Certainly, we could not solve all the problems related to the implementation of the Minsk Agreements on the settlement of the internal Ukrainian crisis. I think that this meeting was very beneficial.

We have reviewed once again the entire situation pertaining to security, political reforms, economy, and humanitarian problems. Our hosts – the German colleagues – will make public the understanding that they have conceived following our talks.

In a nutshell, we have reaffirmed the priority of addressing the humanitarian problems and paying attention to the need to agree on the terms of liberation of detainees. This subject was discussed by President of Russia Vladimir Putin and Ukrainian President Petr Poroshenko during a telephone conversation that took place while President Putin was visiting China. Following their conversation, special human rights commissioners are in contact and trying to compile a roadmap for addressing matters related to the release of the detainees. To be sure, a distinction should be drawn between those arrested solely for their professional activities, as was your colleague, Kirill Vyshinsky, who has been charged with high treason in Ukraine, and those suspected of and charged with real misdemeanors.

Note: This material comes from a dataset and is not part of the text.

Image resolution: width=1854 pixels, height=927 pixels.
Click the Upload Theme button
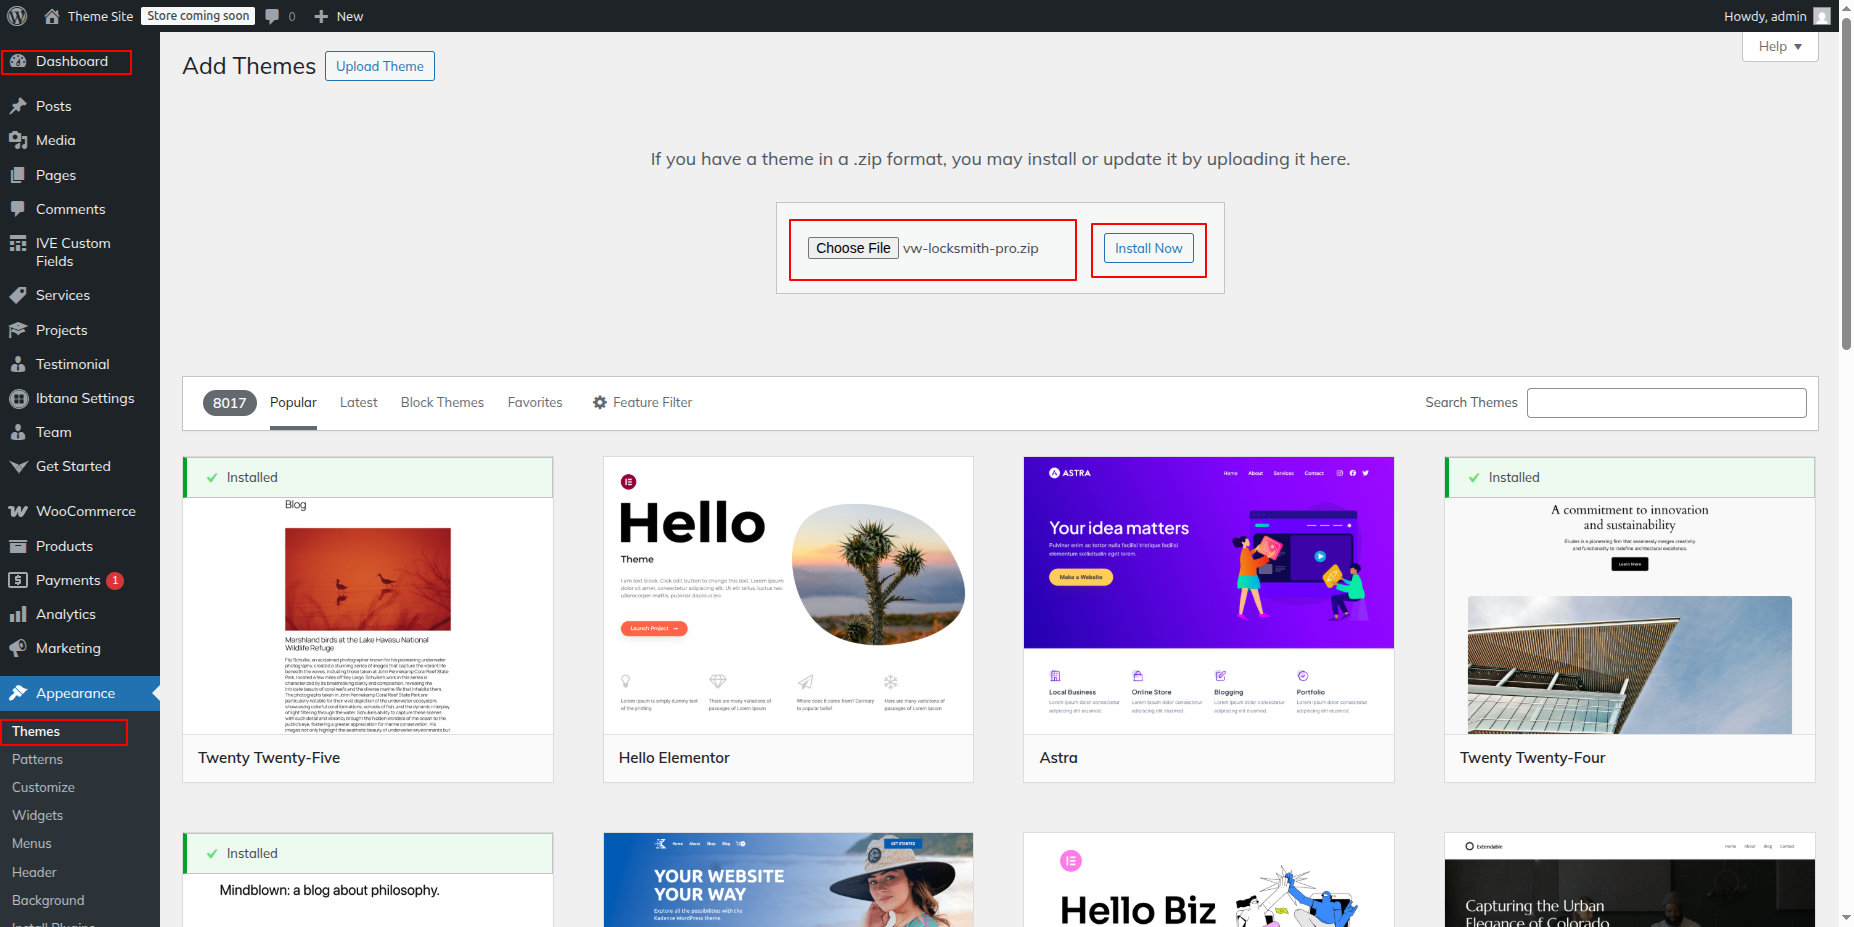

We have also discussed today the need for concrete steps to normalise the security situation in Donbass. We have focused on the fact that the Normandy Format leaders addressed this situation in person in October 2016 and came to terms on a disengagement of the parties’ forces and weapons in the three specific populated localities – Petrovskoye, Zolotoye, and Stanitsa Luganskaya. This agreement has not been implemented to this day. In Petrovskoye and Zolotoye, these actions were indeed undertaken but since then the Ukrainian armed forces have returned to these “gray zones.” As far as Stanitsa Luganskaya is concerned, we have paid special attention today to the Ukrainian Government’s demand to start the disengagement of forces and weapons only in the event of seven days of complete silence and full compliance with the ceasefire. We have cited facts indicating that the OSCE Mission recorded seven-day and longer periods of full compliance with the ceasefire on more than 20 occasions. Despite this, the Ukrainian side is refusing to implement the Normandy Format leaders’ agreements on the disengagement of forces and assets. We hope that today our German and French colleagues will confirm the importance of implementing what the leaders have agreed on.

Concerning the political process, primarily elections and the special status of Donbass envisaged by the Minsk Agreements, we had a long debate on what should come first and what next – a law on the special status of Donbass or elections in that territory of Ukraine. At a certain stage, back in 2015, the “Steinmeier formula” was suggested – Frank-Walter Steinmeier was the German foreign minister at the time – that solved the problem of sequencing the approval of the law on the special status of Donbass and the holding of elections there. In spite of the fact that the “Steinmeier formula” was endorsed in 2015 and reaffirmed in 2016, our Ukrainian colleagues are still preventing this formula, the leaders’ agreement, from being put on paper and acquiring legal force. Today, we have discussed this as well, and our French and German colleagues have supported us in this regard.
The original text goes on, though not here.